Previous answers have already explained these standards to some extent, so we won’t go into further analysis.
Factors affecting the driving range can be divided into two main aspects: vehicle usage (i.e., driving conditions) and vehicle design.
From the perspective of vehicle usage, factors such as the driver’s driving habits and the usage environment inevitably differ from the standard driving conditions. It’s easy to understand that changes in environmental temperature, different drivers, different loads, and driving on different roads will cause deviations in the driving range. Therefore, many controversies about the inaccuracy of the driving range are actually targeted at the appropriateness of the standard driving conditions.
From the perspective of vehicle design, there are three major influencing factors: performance design, power system, and overall vehicle system optimization.

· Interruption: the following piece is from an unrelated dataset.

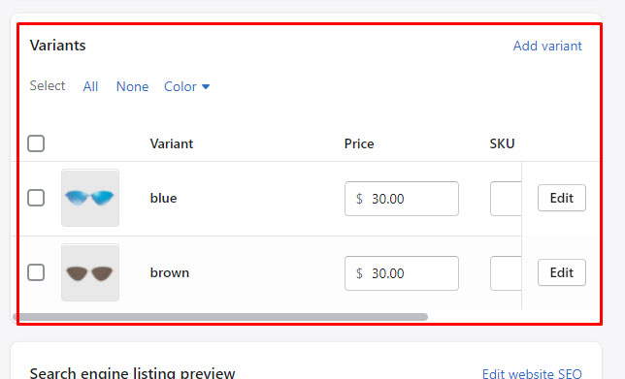The image size is (625, 379).
Task: Select All variants link
Action: click(90, 86)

Let’s briefly talk about these areas.
First, performance design:
When driving an electric vehicle, the greater the resistance it encounters, the more battery energy it needs to overcome that resistance, and the worse its driving range is. Reducing resistance plays an important role in improving the power and quality of an electric vehicle as well as its driving range. So what are the resistances a vehicle faces when driving? Mainly including:
- Rolling resistance from the road and wind resistance from the air when driving at a constant speed on a level road.2) When a car drives uphill, it must also overcome the force of gravity along the slope, known as slope resistance.

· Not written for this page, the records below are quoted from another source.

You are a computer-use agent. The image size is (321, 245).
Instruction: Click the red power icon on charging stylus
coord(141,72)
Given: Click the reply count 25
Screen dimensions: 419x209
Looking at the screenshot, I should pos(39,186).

3) In addition, when a car accelerates, it needs to overcome acceleration resistance.
To evaluate the performance of air resistance and rolling resistance, we generally use the coefficients of drag and rolling resistance respectively. This coefficient can be considered as the ratio between the resistance of the car and the square of the speed. The larger the coefficient at the same speed, the greater the resistance and power consumption of the car. Conversely, the smaller the coefficients of air resistance and rolling resistance, the smaller the resistance and power consumption of the car. This means that, under the same conditions, the lower the power consumption of pure electric vehicles or the faster the speed at the same power consumption, the better the performance.

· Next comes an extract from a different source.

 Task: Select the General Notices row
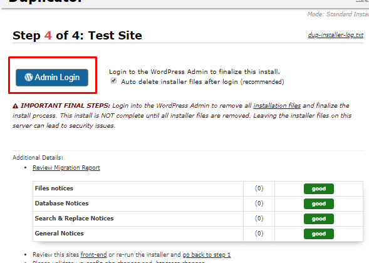pyautogui.click(x=198, y=234)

To reduce the coefficient of drag, the first step is to optimize the overall design of the vehicle, with a reasonable body shape that can reduce the frontal area and therefore the coefficient of air resistance, leading to a reduction in overall air resistance of the vehicle. The other aspect is the precision of manufacturing the vehicle. The higher the quality of the body surface, the smoother the body, and the smaller the coefficient of resistance to the wind. The quality of the body surface depends on the engineering structure design and the manufacturing process of the mold.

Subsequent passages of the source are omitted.